Posted: Mar 05, 2010 2:14 pm
by OgreMkV
rainbow,

I'm not sure what you're driving at here. You seem intent on picking apart every little bit. However, these experiments and the 79 odd papers that Cali referenced show that it is possible, whatever other concerns you might have.

You can sit here and blather on about the details for years and it won't matter a hill of beans.

If you want to show that these events could not have occured, then you must do one of the following:

A) show that the experiments are flawed somehow. Not just say they are flawed, but show in such a way that the thousand odd abiogenesis researchers are wrong about some aspect of a pre-biotic Earth. You can't just 'claim' it's not so. You have to show it. These scientists have been doing this work for a long time and the chemical makeup of the pre-biotic Earth is pretty well known, though recent research does indicate there was more hydrogen so the atmosphere was more reducing that suspected.

B) show that there is a flaw in the chemistry. You are confused by how chemistry occurs and seem to think that it cannot occur without intelligent intervention. So, you would have to show that there is a difference between chemistry that is directed and chemistry that is non-directed (see your other thread).

Those papers and the summary presented by Cali are not the ramblings of men (much like your own ramblings), but the results of (sometimes) decades of efforts to crack one of the central mysteries of the Earth. I fully expect that you will not understand this concept.

Why not present what you think happened or better yet, do some research and publish the results.

BTW: Read my sig.

BBTW: (this took about 15 seconds on google by putting in the words "prebiotic phospholipid" Try doing some research before spouting off about things you don't understand.

http://www.nature.com/nature/journal/v266/n5597/abs/266078a0.html Synthesis of phospholipids and membranes in prebiotic conditions
W. R. HARGREAVES, S. J. MULVIHILL & D. W. DEAMER
Department of Zoology, University of California, Davis, California 95616
IT is generally agreed that stable membranes were prerequisite to the assembly of the earliest self-replicating systems1−4. Phospholipids, which are ubiquitous in biological membranes and which self-assemble in aqueous environments into stable lipid bilayers and vesicles4, are obvious candidates for prebiotic membrane components. We report here the abiotic synthesis of various lipids, including membranogenic phospholipids.

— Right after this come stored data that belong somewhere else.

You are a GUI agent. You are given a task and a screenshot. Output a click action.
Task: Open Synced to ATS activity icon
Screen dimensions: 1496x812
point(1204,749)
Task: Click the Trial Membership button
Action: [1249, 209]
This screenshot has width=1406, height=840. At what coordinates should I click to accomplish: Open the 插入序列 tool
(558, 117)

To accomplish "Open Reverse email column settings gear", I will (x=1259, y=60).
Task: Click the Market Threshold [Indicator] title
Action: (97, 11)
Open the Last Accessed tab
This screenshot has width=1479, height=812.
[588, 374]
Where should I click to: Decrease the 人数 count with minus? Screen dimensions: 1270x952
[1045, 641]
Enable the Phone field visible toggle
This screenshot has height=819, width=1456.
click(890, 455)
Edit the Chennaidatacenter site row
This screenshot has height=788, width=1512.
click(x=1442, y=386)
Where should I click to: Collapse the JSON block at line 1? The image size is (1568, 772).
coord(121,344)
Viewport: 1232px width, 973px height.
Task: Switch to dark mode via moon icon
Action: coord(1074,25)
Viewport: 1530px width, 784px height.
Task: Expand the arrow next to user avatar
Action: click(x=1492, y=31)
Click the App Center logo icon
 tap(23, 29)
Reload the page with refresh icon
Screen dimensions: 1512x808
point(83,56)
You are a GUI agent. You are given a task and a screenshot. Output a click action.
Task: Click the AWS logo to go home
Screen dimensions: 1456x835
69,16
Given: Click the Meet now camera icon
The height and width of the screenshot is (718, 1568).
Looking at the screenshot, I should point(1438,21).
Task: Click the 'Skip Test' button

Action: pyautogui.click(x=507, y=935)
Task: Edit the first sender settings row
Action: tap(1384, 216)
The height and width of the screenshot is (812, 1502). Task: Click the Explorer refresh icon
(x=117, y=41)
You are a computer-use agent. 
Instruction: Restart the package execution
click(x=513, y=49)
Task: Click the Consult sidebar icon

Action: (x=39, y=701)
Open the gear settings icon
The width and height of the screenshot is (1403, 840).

http://www.sciencedirect.com/science?_ob=ArticleURL&_udi=B6THS-4985K18-1G&_user=10&_coverDate=09%2F01%2F2003&_rdoc=1&_fmt=high&_orig=search&_sort=d&_docanchor=&view=c&_searchStrId=1234759390&_rerunOrigin=google&_acct=C000050221&_version=1&_urlVersion=0&_userid=10&md5=d1d869008b06a942c69e857c81eaf264
Toward higher polyprenols under ‘prebiotic’ conditions

Laurent Désaubry, a, , Yoichi Nakatania and Guy Ourissona
aUMR 7509, Université Louis Pasteur, CNRS, Centre de Neurochimie, 5 rue Blaise Pascal, F-67084 Strasbourg, France

Abstract
Geraniol and isomers (C10) can be obtained by the condensation of C5 monoprenols at room temperature in the presence of montmorillonite K-10. It is also possible to obtain farnesol (C15) and isomers by condensation of geraniol with isopentenol. Despite the low yields achieved, these findings support the hypothesis that polyprenyl phosphates may have been formed in prebiotic conditions, and served as constituents of primitive membranes.